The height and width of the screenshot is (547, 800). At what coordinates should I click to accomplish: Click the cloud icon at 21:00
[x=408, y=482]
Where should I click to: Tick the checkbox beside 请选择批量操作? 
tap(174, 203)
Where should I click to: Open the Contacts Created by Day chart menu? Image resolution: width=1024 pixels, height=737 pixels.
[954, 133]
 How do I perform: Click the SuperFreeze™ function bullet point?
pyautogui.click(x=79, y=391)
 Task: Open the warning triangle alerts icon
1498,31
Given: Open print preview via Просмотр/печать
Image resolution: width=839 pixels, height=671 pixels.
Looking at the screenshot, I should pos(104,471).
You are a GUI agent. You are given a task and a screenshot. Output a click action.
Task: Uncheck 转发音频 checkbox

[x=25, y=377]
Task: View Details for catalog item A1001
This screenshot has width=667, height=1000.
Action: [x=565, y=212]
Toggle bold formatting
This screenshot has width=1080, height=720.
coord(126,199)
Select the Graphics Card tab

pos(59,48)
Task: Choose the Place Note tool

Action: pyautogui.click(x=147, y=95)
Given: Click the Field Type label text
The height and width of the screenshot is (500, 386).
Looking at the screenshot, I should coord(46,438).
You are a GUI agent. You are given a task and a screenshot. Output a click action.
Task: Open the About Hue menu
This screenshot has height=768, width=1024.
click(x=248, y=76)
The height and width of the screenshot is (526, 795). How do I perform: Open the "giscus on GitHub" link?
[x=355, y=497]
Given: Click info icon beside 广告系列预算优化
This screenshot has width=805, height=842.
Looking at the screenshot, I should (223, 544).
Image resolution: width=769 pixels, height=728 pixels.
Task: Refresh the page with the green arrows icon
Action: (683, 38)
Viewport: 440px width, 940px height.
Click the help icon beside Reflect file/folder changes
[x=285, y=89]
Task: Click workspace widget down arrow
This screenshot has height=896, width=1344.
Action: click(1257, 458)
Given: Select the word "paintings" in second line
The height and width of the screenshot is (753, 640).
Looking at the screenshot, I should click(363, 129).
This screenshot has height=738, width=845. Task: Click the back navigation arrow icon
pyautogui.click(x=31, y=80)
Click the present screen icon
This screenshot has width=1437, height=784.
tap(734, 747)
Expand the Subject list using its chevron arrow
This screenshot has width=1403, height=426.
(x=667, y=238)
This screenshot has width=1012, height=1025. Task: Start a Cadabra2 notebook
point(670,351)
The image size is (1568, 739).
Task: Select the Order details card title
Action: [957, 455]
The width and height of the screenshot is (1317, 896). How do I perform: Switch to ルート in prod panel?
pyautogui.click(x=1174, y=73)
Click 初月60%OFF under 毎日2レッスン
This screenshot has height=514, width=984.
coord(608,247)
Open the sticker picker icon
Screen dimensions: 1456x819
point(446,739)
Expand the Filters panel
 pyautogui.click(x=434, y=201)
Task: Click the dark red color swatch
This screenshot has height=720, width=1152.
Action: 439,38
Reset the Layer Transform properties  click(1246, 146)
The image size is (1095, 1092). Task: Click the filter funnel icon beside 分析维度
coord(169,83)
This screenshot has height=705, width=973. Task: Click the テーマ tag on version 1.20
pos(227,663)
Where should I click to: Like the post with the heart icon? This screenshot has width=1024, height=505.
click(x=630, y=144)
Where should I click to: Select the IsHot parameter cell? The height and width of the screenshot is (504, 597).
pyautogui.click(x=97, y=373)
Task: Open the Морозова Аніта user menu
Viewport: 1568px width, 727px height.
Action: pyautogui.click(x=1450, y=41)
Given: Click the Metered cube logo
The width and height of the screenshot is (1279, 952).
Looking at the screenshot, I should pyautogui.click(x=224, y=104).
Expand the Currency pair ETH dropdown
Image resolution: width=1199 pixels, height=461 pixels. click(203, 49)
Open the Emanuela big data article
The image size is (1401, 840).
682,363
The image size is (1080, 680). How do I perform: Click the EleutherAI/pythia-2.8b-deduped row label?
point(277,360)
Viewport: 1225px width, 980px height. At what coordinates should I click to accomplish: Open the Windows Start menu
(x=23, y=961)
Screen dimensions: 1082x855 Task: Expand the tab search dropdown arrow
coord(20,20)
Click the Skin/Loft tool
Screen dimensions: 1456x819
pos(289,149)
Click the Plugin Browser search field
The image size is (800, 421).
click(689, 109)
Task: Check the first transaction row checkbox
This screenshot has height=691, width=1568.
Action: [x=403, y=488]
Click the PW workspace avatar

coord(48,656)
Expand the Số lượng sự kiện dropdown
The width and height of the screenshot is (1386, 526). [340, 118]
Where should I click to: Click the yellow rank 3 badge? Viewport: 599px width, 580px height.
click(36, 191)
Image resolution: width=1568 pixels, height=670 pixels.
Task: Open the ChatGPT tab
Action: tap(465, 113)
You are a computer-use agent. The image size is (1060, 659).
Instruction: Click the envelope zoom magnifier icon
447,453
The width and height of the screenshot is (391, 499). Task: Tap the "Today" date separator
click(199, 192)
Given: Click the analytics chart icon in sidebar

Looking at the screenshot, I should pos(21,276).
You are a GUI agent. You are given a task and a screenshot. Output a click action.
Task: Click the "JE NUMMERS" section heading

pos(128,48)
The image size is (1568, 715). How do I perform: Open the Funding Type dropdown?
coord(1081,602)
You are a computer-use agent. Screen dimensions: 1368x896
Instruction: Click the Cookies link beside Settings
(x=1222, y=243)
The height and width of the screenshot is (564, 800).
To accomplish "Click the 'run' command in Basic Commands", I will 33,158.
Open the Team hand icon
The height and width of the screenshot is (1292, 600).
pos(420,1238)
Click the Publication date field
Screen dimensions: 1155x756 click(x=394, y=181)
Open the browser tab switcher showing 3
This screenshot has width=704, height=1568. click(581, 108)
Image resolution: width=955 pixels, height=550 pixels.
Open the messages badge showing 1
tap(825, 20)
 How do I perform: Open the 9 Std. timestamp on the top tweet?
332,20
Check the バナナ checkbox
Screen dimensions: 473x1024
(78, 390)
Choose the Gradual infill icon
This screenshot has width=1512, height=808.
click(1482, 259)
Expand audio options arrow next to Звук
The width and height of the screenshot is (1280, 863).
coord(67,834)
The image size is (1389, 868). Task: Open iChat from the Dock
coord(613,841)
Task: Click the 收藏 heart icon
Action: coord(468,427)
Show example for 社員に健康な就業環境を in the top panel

-*-*-

**What the task asks**
Copy all of the entries above word for word, line by line, with no changes.

**Complete answer**
The height and width of the screenshot is (547, 800). At what coordinates should I click to accomplish: Click the cloud icon at 21:00
[x=408, y=482]
Where should I click to: Tick the checkbox beside 请选择批量操作? 
tap(174, 203)
Where should I click to: Open the Contacts Created by Day chart menu? Image resolution: width=1024 pixels, height=737 pixels.
[954, 133]
 How do I perform: Click the SuperFreeze™ function bullet point?
pyautogui.click(x=79, y=391)
 Task: Open the warning triangle alerts icon
1498,31
Given: Open print preview via Просмотр/печать
Image resolution: width=839 pixels, height=671 pixels.
Looking at the screenshot, I should pos(104,471).
You are a GUI agent. You are given a task and a screenshot. Output a click action.
Task: Uncheck 转发音频 checkbox

[x=25, y=377]
Task: View Details for catalog item A1001
This screenshot has width=667, height=1000.
Action: [x=565, y=212]
Toggle bold formatting
This screenshot has width=1080, height=720.
coord(126,199)
Select the Graphics Card tab

pos(59,48)
Task: Choose the Place Note tool

Action: pyautogui.click(x=147, y=95)
Given: Click the Field Type label text
The height and width of the screenshot is (500, 386).
Looking at the screenshot, I should coord(46,438).
You are a GUI agent. You are given a task and a screenshot. Output a click action.
Task: Open the About Hue menu
This screenshot has height=768, width=1024.
click(x=248, y=76)
The height and width of the screenshot is (526, 795). How do I perform: Open the "giscus on GitHub" link?
[x=355, y=497]
Given: Click info icon beside 广告系列预算优化
This screenshot has width=805, height=842.
Looking at the screenshot, I should (223, 544).
Image resolution: width=769 pixels, height=728 pixels.
Task: Refresh the page with the green arrows icon
Action: (683, 38)
Viewport: 440px width, 940px height.
Click the help icon beside Reflect file/folder changes
[x=285, y=89]
Task: Click workspace widget down arrow
This screenshot has height=896, width=1344.
Action: click(1257, 458)
Given: Select the word "paintings" in second line
The height and width of the screenshot is (753, 640).
Looking at the screenshot, I should click(363, 129).
This screenshot has height=738, width=845. Task: Click the back navigation arrow icon
pyautogui.click(x=31, y=80)
Click the present screen icon
This screenshot has width=1437, height=784.
tap(734, 747)
Expand the Subject list using its chevron arrow
This screenshot has width=1403, height=426.
(x=667, y=238)
This screenshot has width=1012, height=1025. Task: Start a Cadabra2 notebook
point(670,351)
The image size is (1568, 739).
Task: Select the Order details card title
Action: [957, 455]
The width and height of the screenshot is (1317, 896). How do I perform: Switch to ルート in prod panel?
pyautogui.click(x=1174, y=73)
Click 初月60%OFF under 毎日2レッスン
This screenshot has height=514, width=984.
coord(608,247)
Open the sticker picker icon
Screen dimensions: 1456x819
point(446,739)
Expand the Filters panel
 pyautogui.click(x=434, y=201)
Task: Click the dark red color swatch
This screenshot has height=720, width=1152.
Action: 439,38
Reset the Layer Transform properties  click(1246, 146)
The image size is (1095, 1092). Task: Click the filter funnel icon beside 分析维度
coord(169,83)
This screenshot has height=705, width=973. Task: Click the テーマ tag on version 1.20
pos(227,663)
Where should I click to: Like the post with the heart icon? This screenshot has width=1024, height=505.
click(x=630, y=144)
Where should I click to: Select the IsHot parameter cell? The height and width of the screenshot is (504, 597).
pyautogui.click(x=97, y=373)
Task: Open the Морозова Аніта user menu
Viewport: 1568px width, 727px height.
Action: pyautogui.click(x=1450, y=41)
Given: Click the Metered cube logo
The width and height of the screenshot is (1279, 952).
Looking at the screenshot, I should pyautogui.click(x=224, y=104).
Expand the Currency pair ETH dropdown
Image resolution: width=1199 pixels, height=461 pixels. click(203, 49)
Open the Emanuela big data article
The image size is (1401, 840).
682,363
The image size is (1080, 680). How do I perform: Click the EleutherAI/pythia-2.8b-deduped row label?
point(277,360)
Viewport: 1225px width, 980px height. At what coordinates should I click to accomplish: Open the Windows Start menu
(x=23, y=961)
Screen dimensions: 1082x855 Task: Expand the tab search dropdown arrow
coord(20,20)
Click the Skin/Loft tool
Screen dimensions: 1456x819
pos(289,149)
Click the Plugin Browser search field
The image size is (800, 421).
click(689, 109)
Task: Check the first transaction row checkbox
This screenshot has height=691, width=1568.
Action: [x=403, y=488]
Click the PW workspace avatar

coord(48,656)
Expand the Số lượng sự kiện dropdown
The width and height of the screenshot is (1386, 526). [340, 118]
Where should I click to: Click the yellow rank 3 badge? Viewport: 599px width, 580px height.
click(36, 191)
Image resolution: width=1568 pixels, height=670 pixels.
Task: Open the ChatGPT tab
Action: tap(465, 113)
You are a computer-use agent. The image size is (1060, 659).
Instruction: Click the envelope zoom magnifier icon
447,453
The width and height of the screenshot is (391, 499). Task: Tap the "Today" date separator
click(199, 192)
Given: Click the analytics chart icon in sidebar

Looking at the screenshot, I should pos(21,276).
You are a GUI agent. You are given a task and a screenshot. Output a click action.
Task: Click the "JE NUMMERS" section heading

pos(128,48)
The image size is (1568, 715). How do I perform: Open the Funding Type dropdown?
coord(1081,602)
You are a computer-use agent. Screen dimensions: 1368x896
Instruction: Click the Cookies link beside Settings
(x=1222, y=243)
The height and width of the screenshot is (564, 800).
To accomplish "Click the 'run' command in Basic Commands", I will 33,158.
Open the Team hand icon
The height and width of the screenshot is (1292, 600).
pos(420,1238)
Click the Publication date field
Screen dimensions: 1155x756 click(x=394, y=181)
Open the browser tab switcher showing 3
This screenshot has width=704, height=1568. click(581, 108)
Image resolution: width=955 pixels, height=550 pixels.
Open the messages badge showing 1
tap(825, 20)
 How do I perform: Open the 9 Std. timestamp on the top tweet?
332,20
Check the バナナ checkbox
Screen dimensions: 473x1024
(78, 390)
Choose the Gradual infill icon
This screenshot has width=1512, height=808.
click(1482, 259)
Expand audio options arrow next to Звук
The width and height of the screenshot is (1280, 863).
coord(67,834)
The image size is (1389, 868). Task: Open iChat from the Dock
coord(613,841)
Task: Click the 收藏 heart icon
Action: coord(468,427)
Show example for 社員に健康な就業環境を in the top panel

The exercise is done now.